_Görev Tanımı_
Aşağıda yer alan, sazan balıklarının türleri ve yaşlarının belirlenmesi üzerine yazılmış metni hiçbir değişiklik yapmadan baştan sona yeniden veriniz.

_Makale_

----

Sanıyorum çapak yerel bir isim. İstanbul bölgesinde de kızılkanat'a "çapak" deniyor. Aslında Sazan ailesinin kökeni Asya dır, bu balık için bir arkadaşımız Hintsazanı yorumunu yaptı, doğru olduğuna inanıyorum. Forumun başlangıcında da belirttiğim gibi Su Ürünleri Mühendisliği Öğretim görevlileri ile bizzat görüşmemde Ülkemizde bulunan sazan türlerinin de 200 Kg ma kadar büyüme potansiyeli var. Sanıyorum sizin oralarda aynalı sazan bol olsa gerek ki pullarının dökülmesi gerektiğini düşünüyorsunuz. Siteyi detaylı incelerseniz bu konuda tatminkar bilgi bulabilirsiniz. Balıkların yaşları nasıl belirlenir? Sazanın dişi de yokki dişine bakalım Bu konuda hiçbir bilgim yok Saygılar
Bilimsel araştırmalara göre sazanların yaşı yıl içerisinde gösterdikleri ortalama büyümeyle hesaplanıyor. Ki o da yılda 800-1000gr. civarıdır.Yani 10 kg gelen bir sazan yaklaşık olarak 8-10 yaşındadır.

----

_Veri Satırları_
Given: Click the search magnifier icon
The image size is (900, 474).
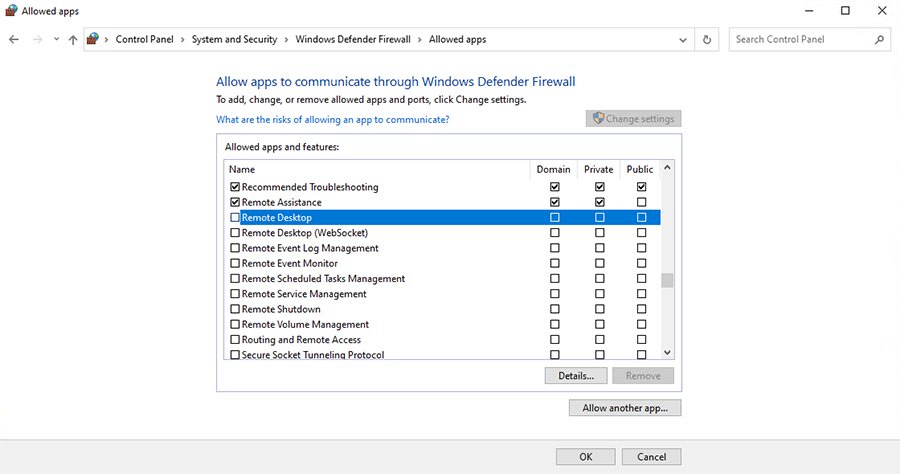Looking at the screenshot, I should pos(880,40).
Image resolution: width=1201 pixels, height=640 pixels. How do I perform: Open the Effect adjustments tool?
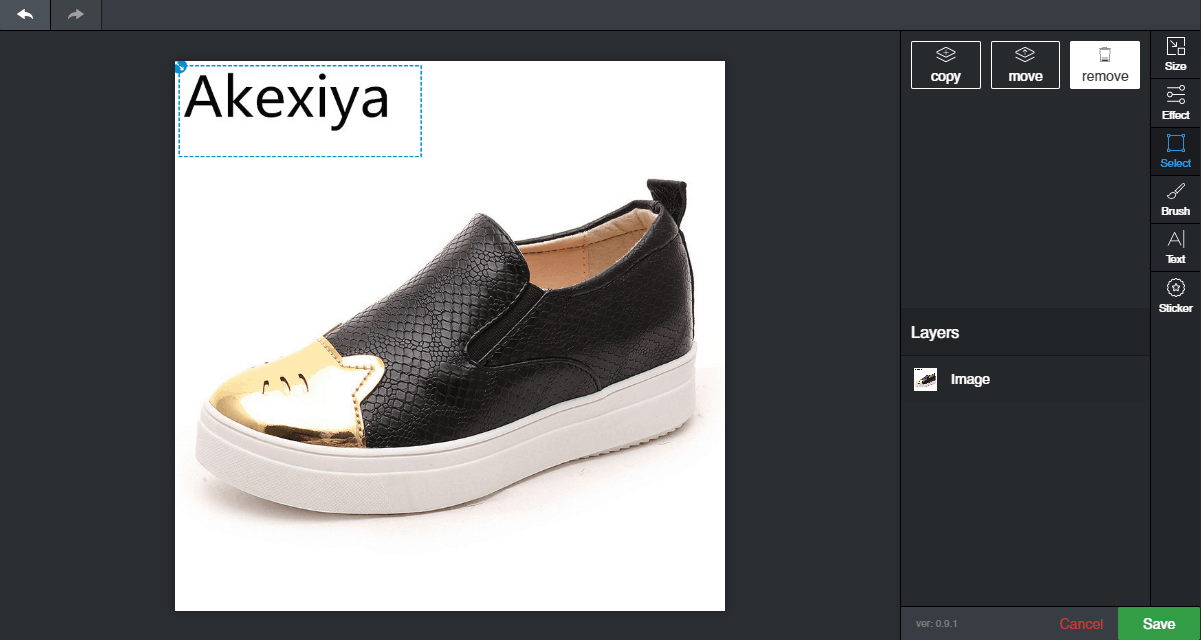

----

_Görev Çıktısı_
Sanıyorum çapak yerel bir isim. İstanbul bölgesinde de kızılkanat'a "çapak" deniyor. Aslında Sazan ailesinin kökeni Asya dır, bu balık için bir arkadaşımız Hintsazanı yorumunu yaptı, doğru olduğuna inanıyorum. Forumun başlangıcında da belirttiğim gibi Su Ürünleri Mühendisliği Öğretim görevlileri ile bizzat görüşmemde Ülkemizde bulunan sazan türlerinin de 200 Kg ma kadar büyüme potansiyeli var. Sanıyorum sizin oralarda aynalı sazan bol olsa gerek ki pullarının dökülmesi gerektiğini düşünüyorsunuz. Siteyi detaylı incelerseniz bu konuda tatminkar bilgi bulabilirsiniz. Balıkların yaşları nasıl belirlenir? Sazanın dişi de yokki dişine bakalım Bu konuda hiçbir bilgim yok Saygılar
Bilimsel araştırmalara göre sazanların yaşı yıl içerisinde gösterdikleri ortalama büyümeyle hesaplanıyor. Ki o da yılda 800-1000gr. civarıdır.Yani 10 kg gelen bir sazan yaklaşık olarak 8-10 yaşındadır.